British concentration camps in South Africa during the Boer War, in which many innocent people died.

British forced labour camps in India, in which many innocent people died.

Savage reprisals taken against those who, tired of asking ‘Can we have our country back, please’ and being shoved roughly aside, decided to try direct action as a last resort. These included the Croke Park Massacre in Ireland and the Amritsar Massacre in India. The Irish suffered the longest because Ireland was Britain’s first colony, and nobody ever bothered to correct the spurious, negative propaganda put out by the Norman cleric Gerald of Wales in the twelfth century. And at Amritsar, the people who were carelessly butchered weren’t even armed.

They’re the first seven uncomfortable truths that trip easily off the top of my head. So I wonder why Mr Cameron should be so keen to sell British history. Could it have anything to do with the fact that he’s an Old Etonian (see previous posts ad nauseum,) I wonder. After all, British public schoolboys did extremely well out of the Empire.

Or maybe he’s thinking further back than Empire. Maybe he has the Middle Ages in mind. That was a golden age, if ever there was one, replete with gallant knights in shining armour and spotless surcoats, men who epitomised courage, decency and the chivalric code. Well actually, not really. Courage, maybe, but decency and chivalry? By all accounts they were a bunch of out and out thugs somewhat redolent of today’s inner city, drug-dealing gang leaders. They might have treated their own, high born ladies with a modicum of propriety, but they weren’t so particular about their treatment of the lower orders or the women from conquered territory.

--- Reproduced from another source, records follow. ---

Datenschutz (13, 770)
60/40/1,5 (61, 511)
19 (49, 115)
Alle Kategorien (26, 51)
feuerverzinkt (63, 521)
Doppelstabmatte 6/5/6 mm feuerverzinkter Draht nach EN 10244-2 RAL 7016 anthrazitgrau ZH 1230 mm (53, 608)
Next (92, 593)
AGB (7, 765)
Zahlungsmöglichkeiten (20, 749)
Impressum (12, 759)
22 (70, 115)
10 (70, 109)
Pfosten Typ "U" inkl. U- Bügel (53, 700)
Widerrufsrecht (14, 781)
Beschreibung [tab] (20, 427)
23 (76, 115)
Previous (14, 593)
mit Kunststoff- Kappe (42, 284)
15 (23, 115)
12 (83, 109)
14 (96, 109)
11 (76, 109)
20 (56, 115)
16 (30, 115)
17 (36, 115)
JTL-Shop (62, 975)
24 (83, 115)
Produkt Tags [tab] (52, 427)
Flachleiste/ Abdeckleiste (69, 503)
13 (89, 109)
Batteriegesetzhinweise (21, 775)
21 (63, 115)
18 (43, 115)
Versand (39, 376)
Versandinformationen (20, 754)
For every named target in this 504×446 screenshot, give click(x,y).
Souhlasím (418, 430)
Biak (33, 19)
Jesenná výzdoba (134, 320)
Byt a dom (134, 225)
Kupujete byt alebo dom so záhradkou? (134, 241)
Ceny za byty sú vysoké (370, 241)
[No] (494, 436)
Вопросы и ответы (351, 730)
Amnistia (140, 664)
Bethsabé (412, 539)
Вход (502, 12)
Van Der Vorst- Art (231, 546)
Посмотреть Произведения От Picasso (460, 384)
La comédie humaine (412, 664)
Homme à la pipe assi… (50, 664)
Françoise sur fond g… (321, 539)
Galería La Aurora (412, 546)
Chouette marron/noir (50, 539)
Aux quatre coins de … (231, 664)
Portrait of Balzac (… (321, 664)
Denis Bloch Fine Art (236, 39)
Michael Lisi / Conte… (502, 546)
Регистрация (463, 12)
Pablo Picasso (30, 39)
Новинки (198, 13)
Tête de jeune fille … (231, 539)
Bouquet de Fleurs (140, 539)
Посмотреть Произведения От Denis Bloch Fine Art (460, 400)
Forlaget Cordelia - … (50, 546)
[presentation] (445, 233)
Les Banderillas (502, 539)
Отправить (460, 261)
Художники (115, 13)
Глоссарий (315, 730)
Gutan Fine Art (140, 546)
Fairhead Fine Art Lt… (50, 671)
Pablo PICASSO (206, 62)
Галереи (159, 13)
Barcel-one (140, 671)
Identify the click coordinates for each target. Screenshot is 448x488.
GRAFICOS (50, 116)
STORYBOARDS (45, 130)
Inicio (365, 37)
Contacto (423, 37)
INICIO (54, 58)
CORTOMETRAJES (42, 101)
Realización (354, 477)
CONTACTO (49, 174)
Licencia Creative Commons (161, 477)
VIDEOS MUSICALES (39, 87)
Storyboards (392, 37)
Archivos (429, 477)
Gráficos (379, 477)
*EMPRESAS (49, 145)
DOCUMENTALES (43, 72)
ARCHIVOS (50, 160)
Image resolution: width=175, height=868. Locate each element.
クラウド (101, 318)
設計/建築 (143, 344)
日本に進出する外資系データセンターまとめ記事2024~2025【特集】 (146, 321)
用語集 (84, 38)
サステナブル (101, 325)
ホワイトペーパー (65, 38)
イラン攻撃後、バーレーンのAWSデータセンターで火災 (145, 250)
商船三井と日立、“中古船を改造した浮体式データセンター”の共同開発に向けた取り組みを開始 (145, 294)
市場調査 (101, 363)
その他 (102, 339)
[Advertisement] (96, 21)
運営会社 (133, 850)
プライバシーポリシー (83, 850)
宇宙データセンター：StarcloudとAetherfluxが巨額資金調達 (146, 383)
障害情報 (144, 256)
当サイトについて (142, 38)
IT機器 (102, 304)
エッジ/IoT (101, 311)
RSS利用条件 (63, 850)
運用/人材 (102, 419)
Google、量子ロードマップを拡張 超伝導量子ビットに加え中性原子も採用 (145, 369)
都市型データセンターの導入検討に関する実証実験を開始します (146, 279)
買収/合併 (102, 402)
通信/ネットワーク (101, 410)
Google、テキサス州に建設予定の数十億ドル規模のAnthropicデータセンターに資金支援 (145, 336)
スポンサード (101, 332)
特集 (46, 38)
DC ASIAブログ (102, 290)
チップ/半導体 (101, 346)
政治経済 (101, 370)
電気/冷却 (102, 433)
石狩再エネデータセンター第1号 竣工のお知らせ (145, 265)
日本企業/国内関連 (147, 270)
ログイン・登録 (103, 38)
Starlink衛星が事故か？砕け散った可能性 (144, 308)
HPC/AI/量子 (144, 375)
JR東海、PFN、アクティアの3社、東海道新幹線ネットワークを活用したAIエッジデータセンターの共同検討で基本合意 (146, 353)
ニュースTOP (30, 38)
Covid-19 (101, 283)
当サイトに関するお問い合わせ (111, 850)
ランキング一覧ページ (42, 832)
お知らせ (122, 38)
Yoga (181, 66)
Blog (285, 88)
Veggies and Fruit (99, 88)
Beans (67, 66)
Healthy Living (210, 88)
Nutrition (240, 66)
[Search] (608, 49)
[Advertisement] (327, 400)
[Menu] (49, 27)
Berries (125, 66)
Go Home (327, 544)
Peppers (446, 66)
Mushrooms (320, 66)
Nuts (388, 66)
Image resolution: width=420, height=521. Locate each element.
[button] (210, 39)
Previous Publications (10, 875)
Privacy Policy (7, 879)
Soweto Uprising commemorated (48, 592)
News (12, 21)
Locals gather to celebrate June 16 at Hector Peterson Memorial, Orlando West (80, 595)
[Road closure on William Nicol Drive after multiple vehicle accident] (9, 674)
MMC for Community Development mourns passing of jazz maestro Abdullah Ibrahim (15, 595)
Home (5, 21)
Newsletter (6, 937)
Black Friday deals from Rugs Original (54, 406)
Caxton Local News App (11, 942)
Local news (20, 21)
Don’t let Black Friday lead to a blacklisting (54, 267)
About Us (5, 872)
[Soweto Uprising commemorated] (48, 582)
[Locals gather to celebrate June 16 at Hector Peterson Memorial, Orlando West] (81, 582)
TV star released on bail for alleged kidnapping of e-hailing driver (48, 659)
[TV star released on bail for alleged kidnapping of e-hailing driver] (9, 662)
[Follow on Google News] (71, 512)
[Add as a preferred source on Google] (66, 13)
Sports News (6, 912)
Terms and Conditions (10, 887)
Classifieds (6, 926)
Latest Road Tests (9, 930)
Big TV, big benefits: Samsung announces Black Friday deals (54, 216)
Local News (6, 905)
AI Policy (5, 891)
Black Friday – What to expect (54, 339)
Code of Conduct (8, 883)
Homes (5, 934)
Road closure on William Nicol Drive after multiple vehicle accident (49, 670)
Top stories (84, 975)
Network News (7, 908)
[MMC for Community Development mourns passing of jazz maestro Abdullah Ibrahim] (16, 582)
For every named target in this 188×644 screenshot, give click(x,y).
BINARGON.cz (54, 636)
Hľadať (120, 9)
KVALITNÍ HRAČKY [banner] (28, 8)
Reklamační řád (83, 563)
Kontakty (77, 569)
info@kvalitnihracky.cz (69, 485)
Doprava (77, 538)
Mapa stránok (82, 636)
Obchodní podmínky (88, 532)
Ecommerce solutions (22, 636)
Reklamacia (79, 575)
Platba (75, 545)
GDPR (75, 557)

And what about the famous heroes of the Middle Ages? Richard the Lionheart, what about him? Good King Richard, hero of the Robin Hood tales, one of the greatest English kings ever. Oh, right. This was the king who couldn’t speak English, who didn’t regard himself as English, who cared nothing for England save as a power base, and who spent only about six months of his ten year reign in England. Oh, and there was the little matter of his somewhat-less-than-decent acts of genocide in the Holy Land during the Crusades. The whole population of a city slaughtered, just for being there.

How about Robert the Bruce, saviour of Scotland, the man of fortitude who didn’t give up until he’d rightly won Scotland back for the Scots? Well, sort of, I suppose, but he was also the man who invited his rival to a conference in a church, and then stabbed him to death. After that, he went gaily on the rampage in the north and east of Scotland, killing the people, the animals and the crops. He left behind a dead and desolate landscape that remained barren for twenty years. Quite the hero, quite the chivalrous mediaeval knight.

I really wonder why we should be so keen to sell British history to the tourists. Maybe I’m being unduly cynical, but I think I’d prefer to put that stuff behind us and stick with Cool Britannia.